→ What the exercise asks: Arrange every line of the data below as a Markdown table with the columns "Row" and "Data line," numbering each row and omitting blank lines.

═════ Extracted information

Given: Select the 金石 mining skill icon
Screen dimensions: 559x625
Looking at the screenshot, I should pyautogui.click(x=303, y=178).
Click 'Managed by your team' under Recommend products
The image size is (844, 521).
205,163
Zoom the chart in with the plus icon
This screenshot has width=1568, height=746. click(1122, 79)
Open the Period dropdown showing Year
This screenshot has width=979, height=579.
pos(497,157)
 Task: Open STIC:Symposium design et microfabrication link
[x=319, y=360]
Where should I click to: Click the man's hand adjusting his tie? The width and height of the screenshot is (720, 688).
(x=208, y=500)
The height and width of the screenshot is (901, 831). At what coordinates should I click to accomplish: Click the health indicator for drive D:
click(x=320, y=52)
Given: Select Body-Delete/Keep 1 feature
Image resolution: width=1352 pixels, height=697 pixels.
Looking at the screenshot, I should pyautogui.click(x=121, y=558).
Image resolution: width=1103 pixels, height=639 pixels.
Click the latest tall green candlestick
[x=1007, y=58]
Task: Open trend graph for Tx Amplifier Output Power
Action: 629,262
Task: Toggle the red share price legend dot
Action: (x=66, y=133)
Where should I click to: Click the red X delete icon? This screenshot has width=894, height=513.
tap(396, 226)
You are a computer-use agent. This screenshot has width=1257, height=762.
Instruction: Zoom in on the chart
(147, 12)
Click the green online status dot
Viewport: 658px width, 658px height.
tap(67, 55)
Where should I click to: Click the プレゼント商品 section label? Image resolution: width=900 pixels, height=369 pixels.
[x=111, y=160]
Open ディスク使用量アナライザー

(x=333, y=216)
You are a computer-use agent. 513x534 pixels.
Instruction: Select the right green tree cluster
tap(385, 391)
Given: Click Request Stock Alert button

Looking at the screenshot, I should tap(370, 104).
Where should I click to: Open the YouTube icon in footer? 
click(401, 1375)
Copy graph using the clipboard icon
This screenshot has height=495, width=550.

══════════

→ Reply to the task:
| Row | Data line |
|---|---|
| 1 | Given: Select the 金石 mining skill icon |
| 2 | Screen dimensions: 559x625 |
| 3 | Looking at the screenshot, I should pyautogui.click(x=303, y=178). |
| 4 | Click 'Managed by your team' under Recommend products |
| 5 | The image size is (844, 521). |
| 6 | 205,163 |
| 7 | Zoom the chart in with the plus icon |
| 8 | This screenshot has width=1568, height=746. click(1122, 79) |
| 9 | Open the Period dropdown showing Year |
| 10 | This screenshot has width=979, height=579. |
| 11 | pos(497,157) |
| 12 |  Task: Open STIC:Symposium design et microfabrication link |
| 13 | [x=319, y=360] |
| 14 | Where should I click to: Click the man's hand adjusting his tie? The width and height of the screenshot is (720, 688). |
| 15 | (x=208, y=500) |
| 16 | The height and width of the screenshot is (901, 831). At what coordinates should I click to accomplish: Click the health indicator for drive D: |
| 17 | click(x=320, y=52) |
| 18 | Given: Select Body-Delete/Keep 1 feature |
| 19 | Image resolution: width=1352 pixels, height=697 pixels. |
| 20 | Looking at the screenshot, I should pyautogui.click(x=121, y=558). |
| 21 | Image resolution: width=1103 pixels, height=639 pixels. |
| 22 | Click the latest tall green candlestick |
| 23 | [x=1007, y=58] |
| 24 | Task: Open trend graph for Tx Amplifier Output Power |
| 25 | Action: 629,262 |
| 26 | Task: Toggle the red share price legend dot |
| 27 | Action: (x=66, y=133) |
| 28 | Where should I click to: Click the red X delete icon? This screenshot has width=894, height=513. |
| 29 | tap(396, 226) |
| 30 | You are a computer-use agent. This screenshot has width=1257, height=762. |
| 31 | Instruction: Zoom in on the chart |
| 32 | (147, 12) |
| 33 | Click the green online status dot |
| 34 | Viewport: 658px width, 658px height. |
| 35 | tap(67, 55) |
| 36 | Where should I click to: Click the プレゼント商品 section label? Image resolution: width=900 pixels, height=369 pixels. |
| 37 | [x=111, y=160] |
| 38 | Open ディスク使用量アナライザー |
| 39 | (x=333, y=216) |
| 40 | You are a computer-use agent. 513x534 pixels. |
| 41 | Instruction: Select the right green tree cluster |
| 42 | tap(385, 391) |
| 43 | Given: Click Request Stock Alert button |
| 44 | Looking at the screenshot, I should tap(370, 104). |
| 45 | Where should I click to: Open the YouTube icon in footer?  |
| 46 | click(401, 1375) |
| 47 | Copy graph using the clipboard icon |
| 48 | This screenshot has height=495, width=550. |